Today, we meet the black Poor Richard. The University of Houston's College of Engineering presents this series about the machines that make our civilization run, and the people whose ingenuity created them.

Almanacs became popular when printing was invented. The first printed almanac came out right after the Gutenberg Bible. But almanacs had been around since antiquity.

Almanacs did many things. They predicted the weather and the heavens. They were fancy calendars with all the saints' and feast days. They gave bits of common wisdom, pictures, and stories, all decorated with phases of the moon. They were magazines to teach and entertain, all year round.

Ben Franklin's older brother put out an almanac in the early 1700s. When Ben wrote his own almanac, he had to use a pen name. And so Poor Richard's Almanac became the most famous of them all.

After the American Revolution another almanacker appeared. He was Benjamin Banneker, a free black farmer. He'd had some schooling. He'd taken a liking to math and science. But his real education began late in life. When he was 57 a Quaker mill-owner spotted his rare mental talents. He fed Banneker books on math, surveying, and astronomy.

Banneker was 60 when his almanac came out. By then he had the attention of the founding fathers. He'd already served on Washington's commission to lay out the new capital. The Georgetown paper wrote about that. They called him, "an Ethiopian whose abilities [disprove] Mr. Jefferson's [claim that his race is] void of mental endowment."

Jefferson had always sent mixed messages on race and slavery. When he got a copy of Banneker's almanac, he recommended it to the Paris Academy. To Banneker, he naively wrote that the work should allay people's doubts about Africans.

Banneker was a close friend of Benjamin Rush. Rush was a Colonial doctor and writer who'd helped bankroll the Revolution. He'd written against slavery, the death penalty, and alcohol. He was a signer of the Declaration of Independence.

A new round of European wars worried Rush and Banneker.

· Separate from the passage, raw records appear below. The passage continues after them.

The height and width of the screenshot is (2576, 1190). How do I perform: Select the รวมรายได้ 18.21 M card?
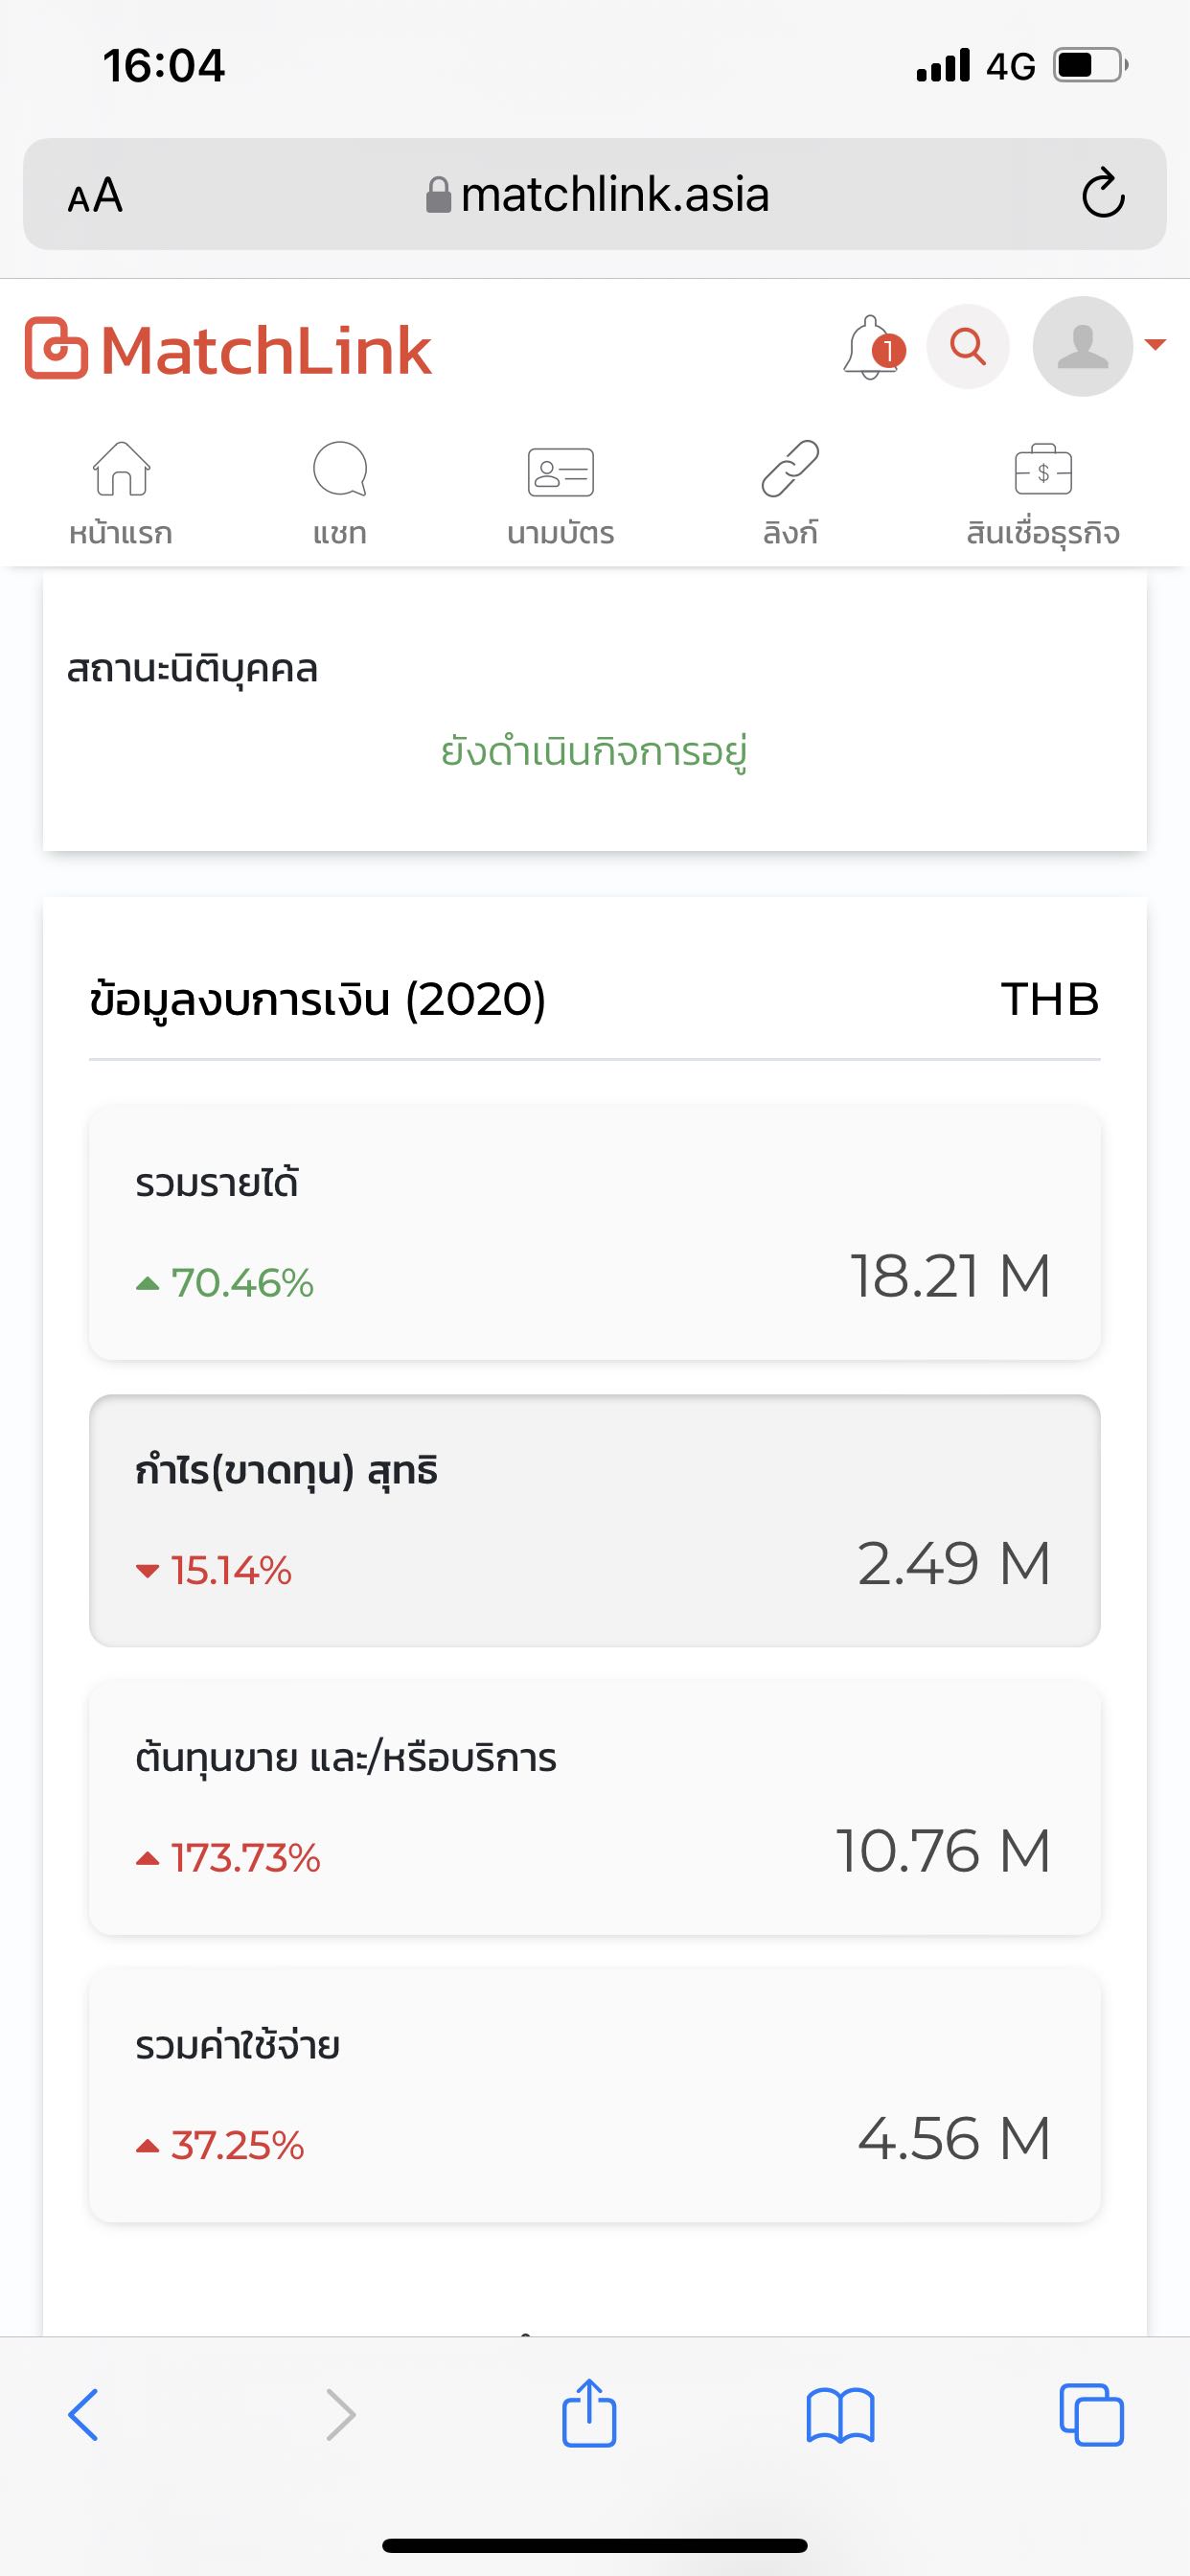pos(594,1232)
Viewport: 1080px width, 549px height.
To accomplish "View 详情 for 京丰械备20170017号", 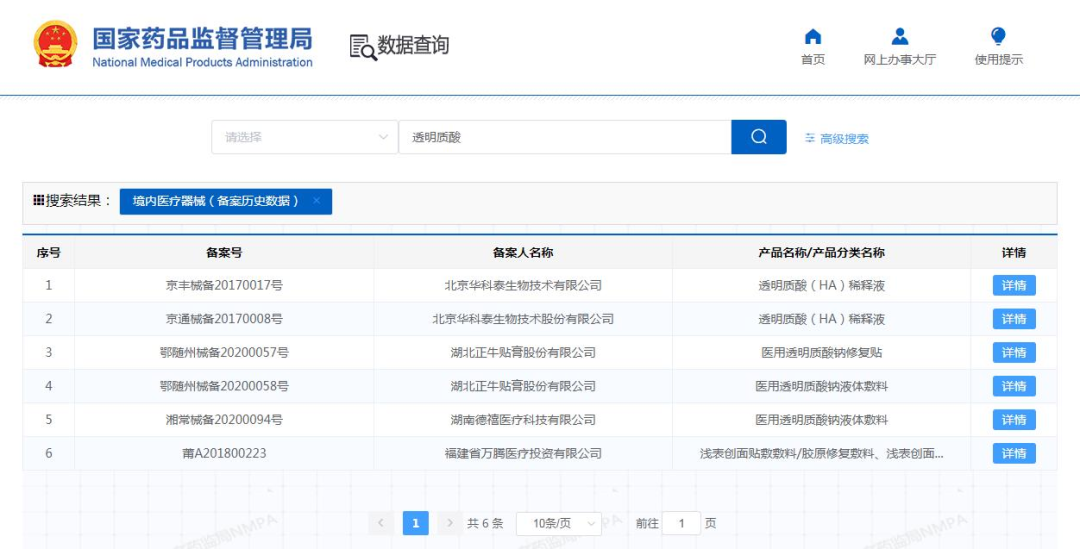I will click(x=1013, y=285).

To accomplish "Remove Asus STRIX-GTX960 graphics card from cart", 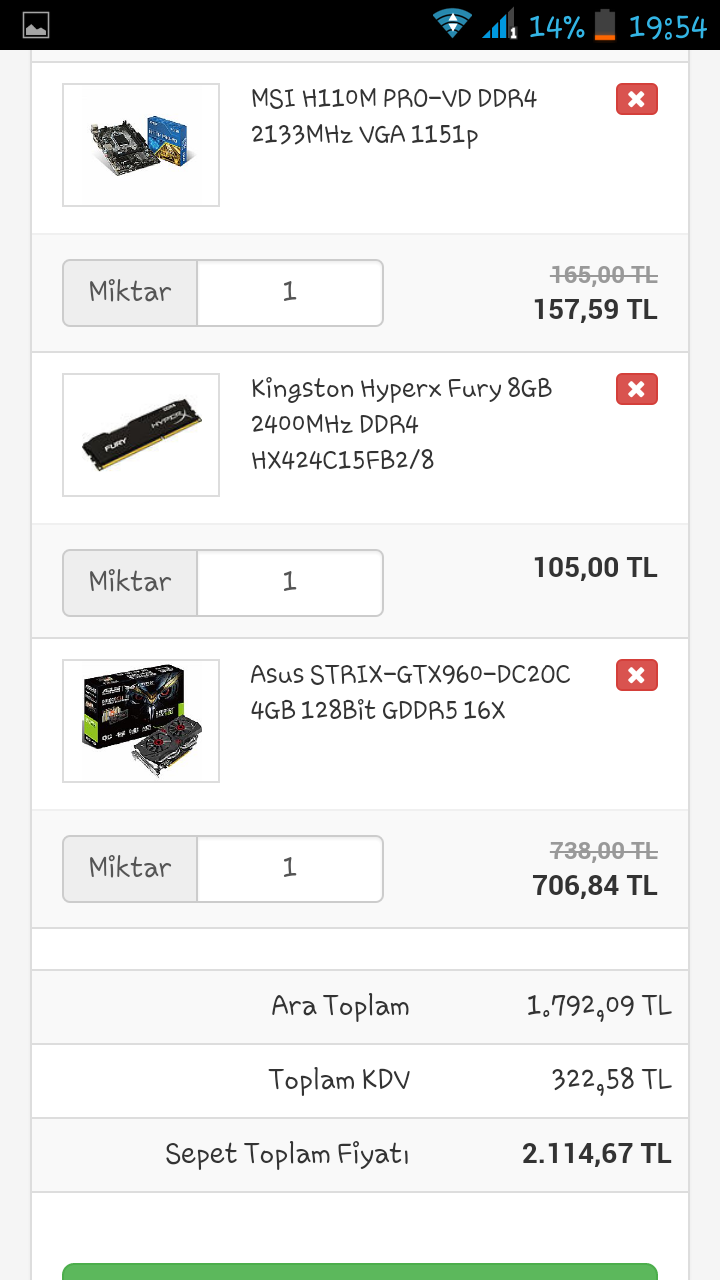I will click(636, 675).

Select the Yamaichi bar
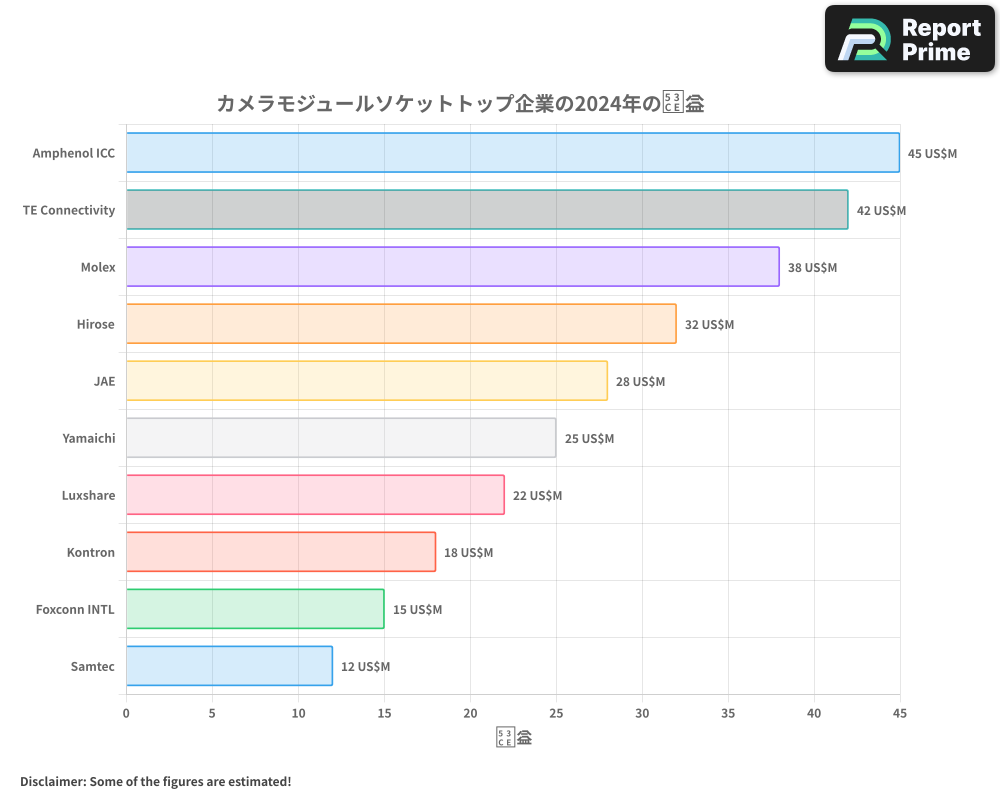[340, 438]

They didn't think war solved anything. Banneker used his almanac to support Rush's plan for a new cabinet post. They wanted a secretary of peace. If we wanted to live in peace, they reasoned, then we had to work at it.

And so we do! I suppose Banneker saw that war is freedom's enemy. And he'd learned something about freedom late in life -- something we all should know. It was that the true gateway to freedom passes through the full use of our unique, God-given mind.

I'm John Lienhard, at the University of Houston, where we're interested in the way inventive minds work.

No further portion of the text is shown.